Whether it’s in conjunction with an early pre-seed or later second-seed round of financing, the atomization of seed round capital means previous stigma surrounding around another seed round financing is significantly diminished or even gone. The real questions for startups remains the same: how much capital should the company raise now to prove out additional value-inflection milestones (regardless of label)?
For my colleagues and me at NextView, our broader and enduring mission at is to invest across the seed stage, and includes being opportunistic in all sub-segments regardless of the nomenclature of the day. Given our right-sized fund where both the pre-seeds “matter” to us, but we have the ample capacity to catalyze and lead larger multimillion second seeds in revenue-generated B2B startups, the entire seed stage area where we have been investing from the inception of our firm. We are excited by companies where the founders have become only more bullish about their market opportunity and product, but see value in investing more aggressively in product and sales efforts now before raising a full-blown series A.

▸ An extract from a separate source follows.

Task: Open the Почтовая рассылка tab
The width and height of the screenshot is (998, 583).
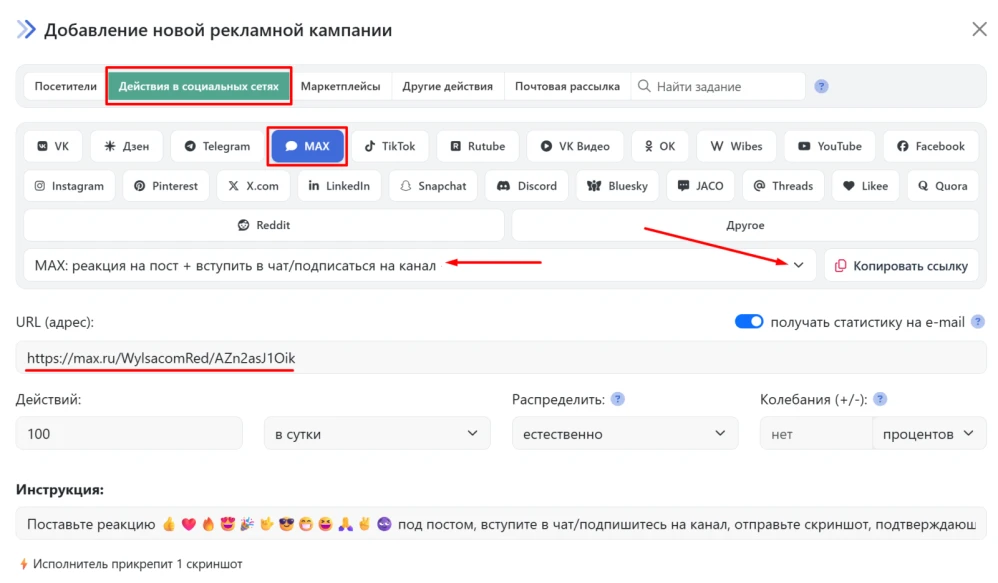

The atomization of the seed stage landscape has in many cases made the path towards a Series A for startups a muddy one. However, it has also created a situation where the excesses of overcapitalization of companies seen in the later stages isn’t nearly as prevalent. Atomization means that incremental capital with incremental milestones further aligns entrepreneurs and investors to concentrate on the important items which need to be accomplished, all without significant time and capital at risk. The landscape is surely shifting, but those changes create opportunities for everyone paying attention to the changes.